Sergey Ivanovitch was saying this to himself while he was ten paces from Varvara. Kneeling down, with her hands over the mushrooms to guard them from Grisha, she was calling little Masha.

"Come here, little ones! There are so many!" she was saying in her sweet, deep voice.

Seeing Sergey Ivanovitch approaching, she did not get up and did not change her position, but everything told him that she felt his presence and was glad of it.

"Well, did you find some?" she asked from under the white kerchief, turning her handsome, gently smiling face to him.

"Not one," said Sergey Ivanovitch. "Did you?"

She did not answer, busy with the children who thronged about her.

"That one too, near the twig," she pointed out to little Masha a little fungus, split in half across its rosy cap by the dry grass from under which it thrust itself. Varenka got up while Masha picked the fungus, breaking it into two white halves. "This brings back my childhood," she added, moving apart from the children beside Sergey Ivanovitch.
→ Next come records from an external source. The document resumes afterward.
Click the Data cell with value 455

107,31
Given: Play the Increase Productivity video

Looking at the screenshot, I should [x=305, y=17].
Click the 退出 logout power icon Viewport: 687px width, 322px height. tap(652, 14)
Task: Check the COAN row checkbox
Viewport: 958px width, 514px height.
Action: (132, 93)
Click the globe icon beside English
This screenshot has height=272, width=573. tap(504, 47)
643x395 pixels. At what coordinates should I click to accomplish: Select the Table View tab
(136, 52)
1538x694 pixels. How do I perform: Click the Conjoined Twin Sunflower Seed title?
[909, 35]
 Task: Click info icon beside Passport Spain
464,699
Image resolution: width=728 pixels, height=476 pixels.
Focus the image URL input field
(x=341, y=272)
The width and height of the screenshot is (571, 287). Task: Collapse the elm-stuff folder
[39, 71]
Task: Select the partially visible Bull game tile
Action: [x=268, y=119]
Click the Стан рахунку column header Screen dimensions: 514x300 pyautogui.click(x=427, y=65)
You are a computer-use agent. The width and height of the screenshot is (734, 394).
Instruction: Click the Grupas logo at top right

They walked on for some steps in silence. Varenka saw that he wanted to speak; she guessed of what, and felt faint with joy and panic. They had walked so far away that no one could hear them now, but still he did not begin to speak. It would have been better for Varenka to be silent. After a silence it would have been easier for them to say what they wanted to say than after talking about mushrooms. But against her own will, as it were accidentally, Varenka said:

"So you found nothing? In the middle of the wood there are always fewer, though." Sergey Ivanovitch sighed and made no answer. He was annoyed that she had spoken about the mushrooms. He wanted to bring her back to the first words she had uttered about her childhood; but after a pause of some length, as though against his own will, he made an observation in response to her last words.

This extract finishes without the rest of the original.